Is the nature of the housing market changing fundamentally?
The Patch online website for the Gaithersburg area has an article, Kentlands/Lakelands Resilient to Housing Woes," about how housing in Kentlands/Lakelands is maintaining its higher pricing, despite the overall real estate downturn.
Kentlands is a famous subdivision in planning circles because it is a new urbanist community, designed by Duany Plater Zyberk. (Although I talked to Andres Duany about Kentlands once and he said Dupont Circle, an in-city neighborhood, is still better.) Lakelands is a kind of dumbed down version because the original developer failed during the region's last major real estate downturn (in the late 1980s) and the new developer didn't have the same vision.
This is an interesting article but is incomplete. The question is are other MoCo subdivisions not built along NU lines still doing well? Such would be a function of the general market in the inner core of the Washington region, e.g., DC, Arlington, Alexandria, MoCo, Reston/certain parts of Fairfax County doing well, comparatively speaking, outer suburbs and PG County not doing well.
The planning process for the current Growth Policy for Montgomery County clued me into the reality that as residents age out of homes bought during a different time, there won't be a large enough market of "new" home buyers interested in that kind of housing.
This is the basis of "sprawl repair" ideas like breaking up McMansions into smaller apartments, not unlike how large houses in the city--built for larger families--got broken up into apartments decades ago.
That's where neighborhoods like Kentlands are likely to shine, and maintain their relevance and value in the suburban context, as inner city neighborhoods continue to maintain their value in the urban context and the redefined market for housing--higher gas prices, higher interest rates, higher downpayments, no Fannie/Freddie to maintain financing liquidity in the mortgage market, the possible elimination of the mortgage interest deduction, etc. (See "The new mortgage rules" and "GOP proposal would raise FHA down payments" from the Post.).
All of these factors will de-value outlying locations in most metropolitan areas across the country. The trick for homebuyers and homeowners is to be able to apply the right strategy for the submarket they want to be in, whether or not its a strong market, etc.

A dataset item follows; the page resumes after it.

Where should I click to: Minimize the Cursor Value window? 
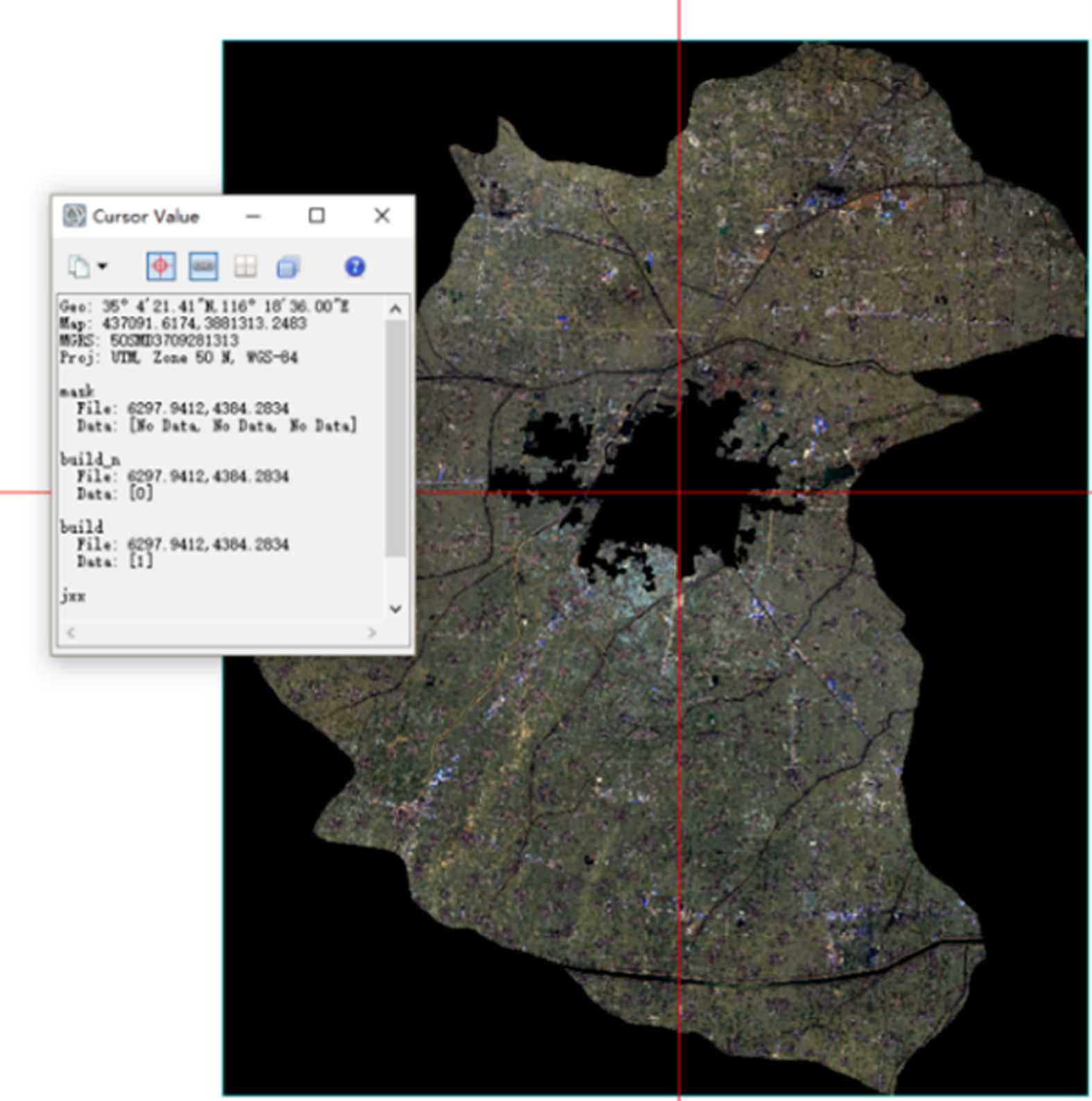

Judging by what I watch on HGTV (granted, it's television) and what I read in newspapers like this op-ed, "Downsizing the American Dream," from the Post, many people have a hard time recognizing and responding to the factors that are relevant to their particular market.
Articles that touch on these issues include "California to suffer housing shift, UCLA forecasters say" from the Los Angeles Times, this article on the increased demand for apartments in the DC region, "Apartments headed for burnout?" and this about the housing market more generally, "Home prices hit double dip ," both from the Washington Post, plus "The Shrinking American Home" from the Wall Street Journal.
The LA Times article is summarized as:
Demand will grow for urban rental units by the coast and shrink for single-family homes inland, resulting in fewer construction jobs and no boom for some areas hit hard by the housing bust.
I think that's the same basic thrust everywhere. Metropolitan areas will "shrink" in terms of the type of housing that's successful, and outlying locations will lose location value.